This skill helps optimize Gamma API integrations to reduce latency, increase throughput, and improve end-user responsiveness. It provides practical configuration, caching, request patterns, and monitoring techniques to make Gamma-powered features faster and more reliable. Followable steps cover client tuning, concurrency control, and targeted request shaping.

How this skill works

The skill inspects common latency sources and applies pragmatic fixes: client-side timeouts and connection pooling, response caching and invalidation, controlled parallelism and batching, lazy loading with pagination, and field-level request trimming.

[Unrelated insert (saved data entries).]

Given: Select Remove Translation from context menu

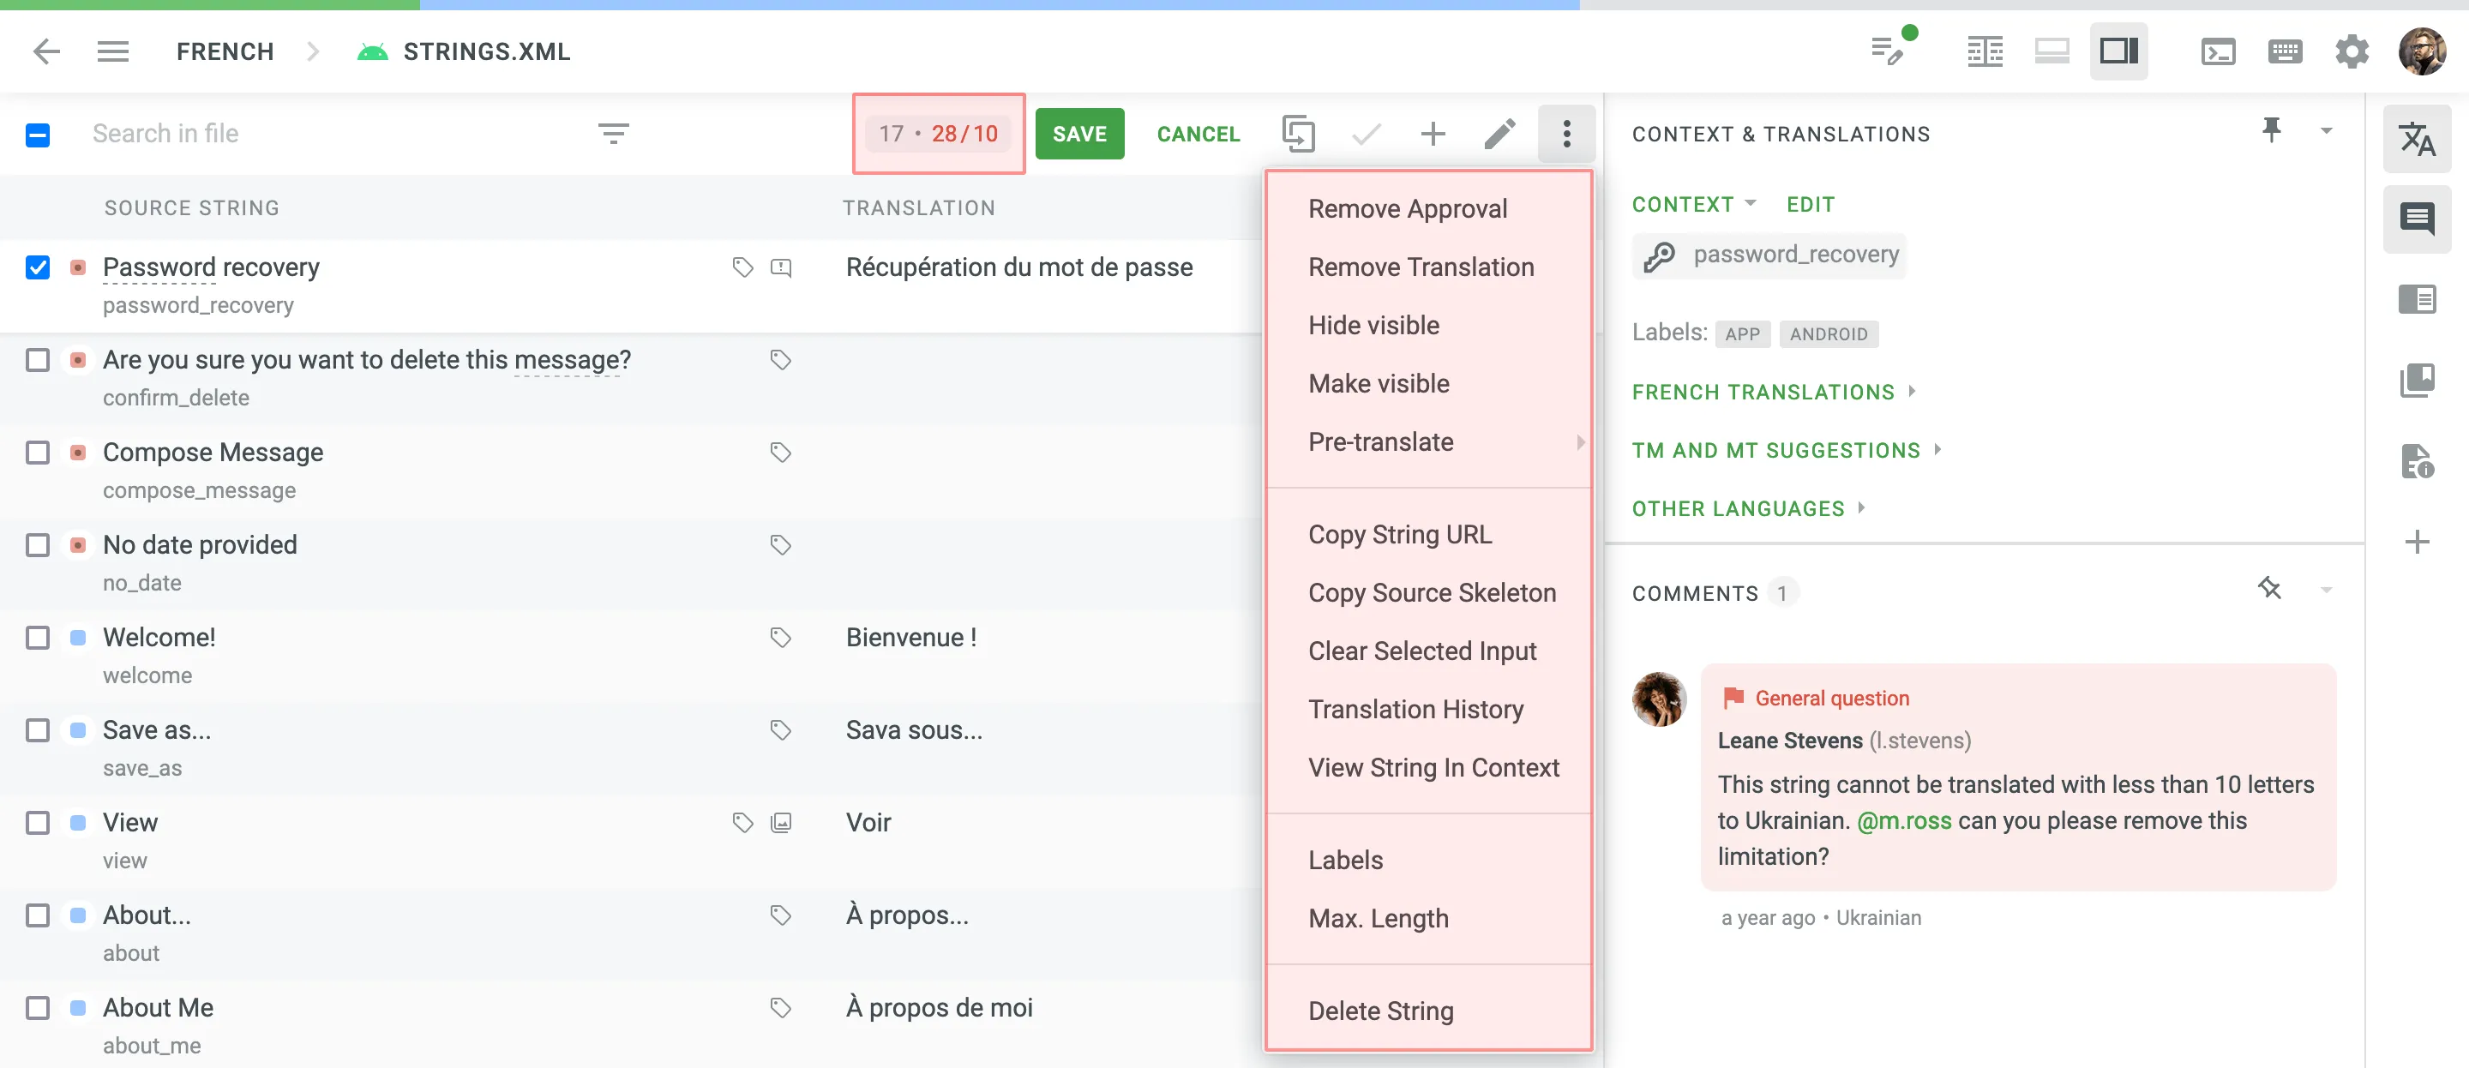Looking at the screenshot, I should pos(1420,267).
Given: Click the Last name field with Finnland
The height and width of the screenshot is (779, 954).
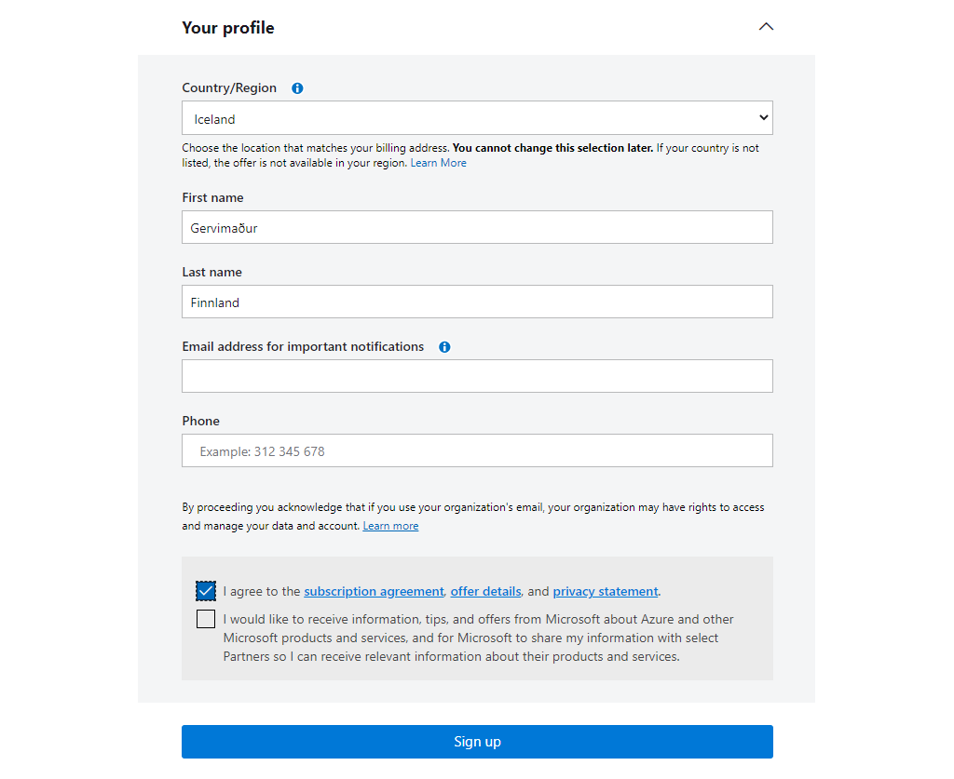Looking at the screenshot, I should point(477,302).
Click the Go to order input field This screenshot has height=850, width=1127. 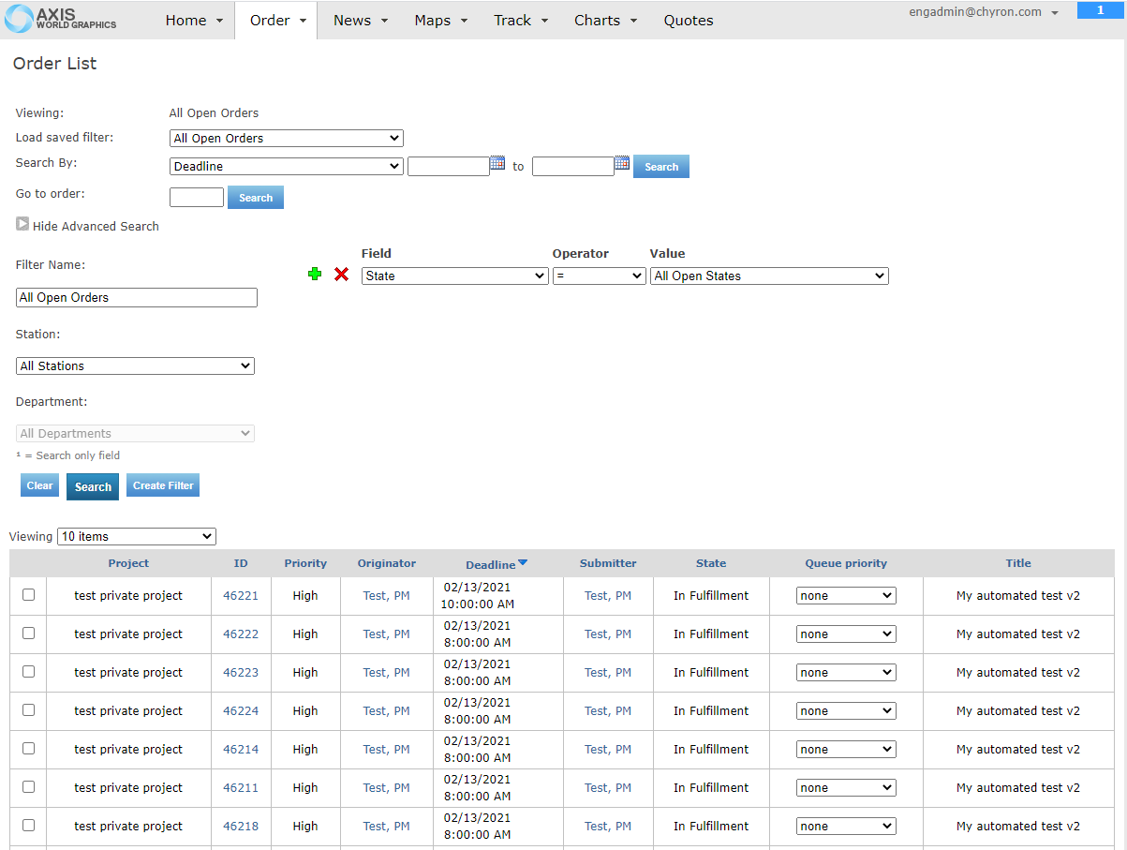(197, 198)
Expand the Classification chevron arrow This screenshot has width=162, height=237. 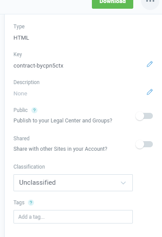point(123,183)
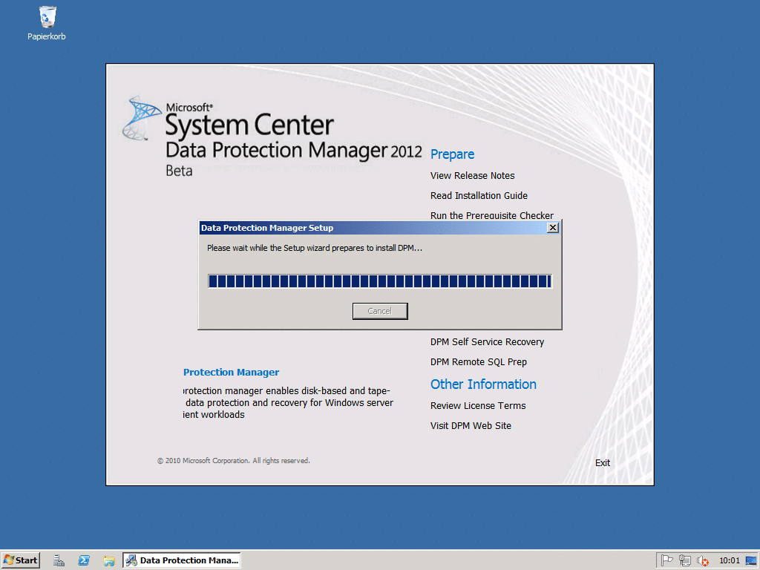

It also adds lightweight timing hooks to measure per-operation latency and trigger corrective actions when targets are exceeded.

When to use it

  • When Gamma-powered features respond slowly or intermittently
  • Before launching high-throughput workloads or bulk imports
  • When end-user experience requires faster perceived load times
  • When diagnosing spikes in error rates or 429/5xx responses
  • When aiming to reduce costs by avoiding redundant API calls

Best practices

  • Set sensible timeouts, keepAlive, and limited maxSockets on the client
  • Cache stable read responses with TTL and invalidate on updates
  • Use controlled concurrency (p-limit) or batching instead of naive parallelism
  • Request only needed fields and use returnImmediately for async operations
  • Monitor per-operation latency and set actionable performance targets
  • Reuse HTTP/HTTPS agents to enable connection pooling

Example use cases

  • Speed up dashboard loading by caching presentation metadata and invalidating on update events
  • Process thousands of items by using paginated generators and limited concurrency to avoid rate limits
  • Reduce end-to-end time for presentation creation with async create + status polling
  • Improve bulk export throughput by batching IDs into a single API call when supported
  • Diagnose a latency regression by recording timedRequest metrics around critical Gamma calls

FAQ

How do I handle rate limits (429) effectively?

Implement retries with exponential backoff, respect Retry-After headers, and add concurrency limits or batching to reduce request volume.

When should I cache responses versus always fetching fresh data?

Cache when data is read-heavy and changes infrequently; set short TTLs for moderately dynamic content and invalidate cache on update events.